Data for locating visible targets:
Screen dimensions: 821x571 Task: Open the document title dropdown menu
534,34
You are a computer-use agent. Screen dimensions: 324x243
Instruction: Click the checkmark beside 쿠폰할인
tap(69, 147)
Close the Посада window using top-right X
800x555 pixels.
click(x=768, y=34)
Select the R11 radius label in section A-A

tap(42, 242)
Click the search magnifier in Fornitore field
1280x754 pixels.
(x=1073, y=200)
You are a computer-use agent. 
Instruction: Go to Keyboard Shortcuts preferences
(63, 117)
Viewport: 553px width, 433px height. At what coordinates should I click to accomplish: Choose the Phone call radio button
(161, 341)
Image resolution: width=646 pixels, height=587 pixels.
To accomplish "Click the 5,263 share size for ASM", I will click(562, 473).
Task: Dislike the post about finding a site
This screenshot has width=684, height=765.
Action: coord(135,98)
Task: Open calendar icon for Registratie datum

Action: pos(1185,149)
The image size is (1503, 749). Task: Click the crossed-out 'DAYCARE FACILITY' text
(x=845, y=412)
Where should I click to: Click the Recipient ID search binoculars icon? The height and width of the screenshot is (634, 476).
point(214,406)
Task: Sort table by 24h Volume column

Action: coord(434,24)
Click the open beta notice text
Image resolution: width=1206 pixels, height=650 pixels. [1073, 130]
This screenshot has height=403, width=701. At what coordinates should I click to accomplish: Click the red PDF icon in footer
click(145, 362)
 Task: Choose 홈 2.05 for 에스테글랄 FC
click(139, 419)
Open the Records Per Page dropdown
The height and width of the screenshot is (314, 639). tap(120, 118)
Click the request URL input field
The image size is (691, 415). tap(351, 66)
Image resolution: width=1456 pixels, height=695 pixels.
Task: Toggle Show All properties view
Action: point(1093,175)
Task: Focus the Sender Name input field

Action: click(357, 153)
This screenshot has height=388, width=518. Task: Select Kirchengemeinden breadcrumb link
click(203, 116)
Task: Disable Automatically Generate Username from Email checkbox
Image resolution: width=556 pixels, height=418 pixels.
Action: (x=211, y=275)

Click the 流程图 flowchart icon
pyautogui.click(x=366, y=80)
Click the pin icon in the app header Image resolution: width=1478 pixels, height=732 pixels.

**WHAT TO DO**
Revise all the entries above by replacing "Instruction:" with "Command:" wherever it occurs, leaving everything else unchanged.

**EXERCISE RESPONSE**
Screen dimensions: 821x571 Task: Open the document title dropdown menu
534,34
You are a computer-use agent. Screen dimensions: 324x243
Command: Click the checkmark beside 쿠폰할인
tap(69, 147)
Close the Посада window using top-right X
800x555 pixels.
click(x=768, y=34)
Select the R11 radius label in section A-A

tap(42, 242)
Click the search magnifier in Fornitore field
1280x754 pixels.
(x=1073, y=200)
You are a computer-use agent. 
Command: Go to Keyboard Shortcuts preferences
(63, 117)
Viewport: 553px width, 433px height. At what coordinates should I click to accomplish: Choose the Phone call radio button
(161, 341)
Image resolution: width=646 pixels, height=587 pixels.
To accomplish "Click the 5,263 share size for ASM", I will click(562, 473).
Task: Dislike the post about finding a site
This screenshot has width=684, height=765.
Action: coord(135,98)
Task: Open calendar icon for Registratie datum

Action: pos(1185,149)
The image size is (1503, 749). Task: Click the crossed-out 'DAYCARE FACILITY' text
(x=845, y=412)
Where should I click to: Click the Recipient ID search binoculars icon? The height and width of the screenshot is (634, 476).
point(214,406)
Task: Sort table by 24h Volume column

Action: coord(434,24)
Click the open beta notice text
Image resolution: width=1206 pixels, height=650 pixels. [1073, 130]
This screenshot has height=403, width=701. At what coordinates should I click to accomplish: Click the red PDF icon in footer
click(145, 362)
 Task: Choose 홈 2.05 for 에스테글랄 FC
click(139, 419)
Open the Records Per Page dropdown
The height and width of the screenshot is (314, 639). tap(120, 118)
Click the request URL input field
The image size is (691, 415). tap(351, 66)
Image resolution: width=1456 pixels, height=695 pixels.
Task: Toggle Show All properties view
Action: point(1093,175)
Task: Focus the Sender Name input field

Action: click(357, 153)
This screenshot has height=388, width=518. Task: Select Kirchengemeinden breadcrumb link
click(203, 116)
Task: Disable Automatically Generate Username from Email checkbox
Image resolution: width=556 pixels, height=418 pixels.
Action: (x=211, y=275)

Click the 流程图 flowchart icon
pyautogui.click(x=366, y=80)
Click the pin icon in the app header Image resolution: width=1478 pixels, height=732 pixels.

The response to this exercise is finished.